Pour terminer avec Serge Halimi, actuel directeur du mensuel Le Monde diplomatique et également auteur, entre autres, du livre Les nouveaux chiens de garde (1997) qui a inspiré ensuite le film documentaire du même nom : La lucidité est une forme de résistance !

Livre :

lart-du-mensonge-politique

Article :

  • L’art du mensonge
    Par François Busnel, L’Express, le 29 mars 2007

    La campagne électorale sera littéraire ou ne sera pas. Puisque la politique contamine l’édition (on dénombre ces temps-ci des dizaines de navets de politique-fiction: passez votre chemin, ils sont tous aussi bâclés les uns que les autres), laissons la littérature s’en prendre à la politique.Un éditeur grenoblois, Jérôme Millon, a l’excellente idée de rééditer un court texte – introuvable – attribué à l’auteur des Voyages de Gulliver, Jonathan Swift. L’Art du mensonge politique est un petit bijou. Tiré à quelques exemplaires, en 1733, en guise de souscription pour un traité qui ne vit jamais le jour, ce pamphlet n’a pas pris une ride. Certes, on a fait, depuis Swift, de grands progrès dans l’art de mentir (chaque semaine nous en apporte des preuves supplémentaires, tantôt cocasses, tantôt tragiques), mais il faut reconnaître que l’écrivain sut théoriser en quelques pages les mille nuances que recouvre ce jeu qui consiste à duper le peuple, prétendument pour son bien. D’ailleurs, précise Swift, le peuple se venge des mensonges des politiques en mentant à son tour: tandis que les ministres mentent au peuple pour le gouverner, ce dernier fait courir rumeurs et calomnies sur les spécialistes du mirage politique afin de se débarrasser d’eux.

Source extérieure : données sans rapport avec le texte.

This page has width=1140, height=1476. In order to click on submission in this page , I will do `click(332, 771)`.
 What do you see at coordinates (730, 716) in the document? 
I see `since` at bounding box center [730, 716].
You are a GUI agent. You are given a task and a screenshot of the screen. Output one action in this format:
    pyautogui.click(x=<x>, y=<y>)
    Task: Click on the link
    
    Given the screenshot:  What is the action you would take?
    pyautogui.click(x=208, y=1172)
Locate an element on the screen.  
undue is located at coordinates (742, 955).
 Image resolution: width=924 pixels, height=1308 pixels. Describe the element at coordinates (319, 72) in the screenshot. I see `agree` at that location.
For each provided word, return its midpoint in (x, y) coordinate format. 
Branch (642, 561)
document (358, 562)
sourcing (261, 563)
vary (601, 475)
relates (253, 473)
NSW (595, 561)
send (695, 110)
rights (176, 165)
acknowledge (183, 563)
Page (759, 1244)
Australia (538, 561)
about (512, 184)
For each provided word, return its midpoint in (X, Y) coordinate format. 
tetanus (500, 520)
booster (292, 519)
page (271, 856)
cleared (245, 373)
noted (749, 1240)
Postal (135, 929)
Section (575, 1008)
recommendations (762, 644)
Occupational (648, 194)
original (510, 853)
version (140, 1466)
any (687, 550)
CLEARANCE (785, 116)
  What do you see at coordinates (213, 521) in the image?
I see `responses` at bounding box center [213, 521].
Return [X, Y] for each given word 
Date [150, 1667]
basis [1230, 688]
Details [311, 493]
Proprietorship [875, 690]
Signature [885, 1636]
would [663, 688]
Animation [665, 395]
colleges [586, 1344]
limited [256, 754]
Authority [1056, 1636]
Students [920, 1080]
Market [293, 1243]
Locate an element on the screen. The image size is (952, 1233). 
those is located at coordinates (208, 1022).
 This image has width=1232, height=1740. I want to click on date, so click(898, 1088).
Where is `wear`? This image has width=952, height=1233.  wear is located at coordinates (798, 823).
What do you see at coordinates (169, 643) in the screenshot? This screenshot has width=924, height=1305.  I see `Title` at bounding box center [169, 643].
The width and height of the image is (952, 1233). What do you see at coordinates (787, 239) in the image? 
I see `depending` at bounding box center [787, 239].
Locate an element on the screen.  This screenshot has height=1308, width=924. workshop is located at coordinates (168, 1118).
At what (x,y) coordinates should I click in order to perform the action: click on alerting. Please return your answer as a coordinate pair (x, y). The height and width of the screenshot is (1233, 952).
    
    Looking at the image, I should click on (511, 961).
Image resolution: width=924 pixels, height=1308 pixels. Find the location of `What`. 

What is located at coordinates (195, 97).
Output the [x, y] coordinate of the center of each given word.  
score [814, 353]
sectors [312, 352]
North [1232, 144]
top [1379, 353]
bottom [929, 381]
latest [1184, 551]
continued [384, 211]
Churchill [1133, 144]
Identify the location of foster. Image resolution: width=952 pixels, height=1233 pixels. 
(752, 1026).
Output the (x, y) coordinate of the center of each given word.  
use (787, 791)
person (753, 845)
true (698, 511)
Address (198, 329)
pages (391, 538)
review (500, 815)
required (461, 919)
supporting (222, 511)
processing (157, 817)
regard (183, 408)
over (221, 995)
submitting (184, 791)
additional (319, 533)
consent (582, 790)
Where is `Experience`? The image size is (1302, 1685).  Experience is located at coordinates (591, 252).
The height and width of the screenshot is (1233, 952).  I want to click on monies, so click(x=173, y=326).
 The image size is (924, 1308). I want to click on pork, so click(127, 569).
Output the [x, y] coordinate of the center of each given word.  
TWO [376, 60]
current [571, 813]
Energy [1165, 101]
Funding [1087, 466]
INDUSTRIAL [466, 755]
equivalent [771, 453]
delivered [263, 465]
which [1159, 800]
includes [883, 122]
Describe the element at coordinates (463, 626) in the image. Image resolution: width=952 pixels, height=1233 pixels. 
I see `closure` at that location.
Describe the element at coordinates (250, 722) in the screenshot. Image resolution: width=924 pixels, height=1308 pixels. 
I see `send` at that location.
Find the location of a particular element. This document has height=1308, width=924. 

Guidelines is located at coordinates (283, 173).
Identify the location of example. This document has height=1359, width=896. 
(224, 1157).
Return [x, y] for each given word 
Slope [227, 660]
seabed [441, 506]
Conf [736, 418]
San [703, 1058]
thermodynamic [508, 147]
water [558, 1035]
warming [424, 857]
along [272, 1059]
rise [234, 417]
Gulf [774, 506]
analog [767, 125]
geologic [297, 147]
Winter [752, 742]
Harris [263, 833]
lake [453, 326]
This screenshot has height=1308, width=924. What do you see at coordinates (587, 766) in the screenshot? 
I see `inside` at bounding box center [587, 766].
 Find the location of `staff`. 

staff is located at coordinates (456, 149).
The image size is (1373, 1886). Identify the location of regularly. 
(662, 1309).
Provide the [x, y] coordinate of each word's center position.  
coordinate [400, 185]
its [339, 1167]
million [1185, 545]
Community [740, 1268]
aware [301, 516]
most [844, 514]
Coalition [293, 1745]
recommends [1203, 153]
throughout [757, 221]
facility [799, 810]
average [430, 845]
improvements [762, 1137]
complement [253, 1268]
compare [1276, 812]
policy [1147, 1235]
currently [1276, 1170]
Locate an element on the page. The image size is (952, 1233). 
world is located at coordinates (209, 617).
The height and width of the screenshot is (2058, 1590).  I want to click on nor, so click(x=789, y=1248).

    Le mensonge, en démocratie, se pratique donc en cercle fermé. Swift recommande également à nos princes de l’illusion d’éviter tout personnage qu’ils soupçonnent d’être sincère: là gît le caillou qui fera caler la machine. Enfin, prenez garde, menteurs qui nous dirigez, de ne pas trop croire en vos propres contes, rappelle Swift: la politique ne réussit guère à ceux qui finissent par s’illusionner eux-mêmes. Canular ou traité philosophique? Trompeurs et trompés trouveront là matière à réflexion autant qu’à distraction.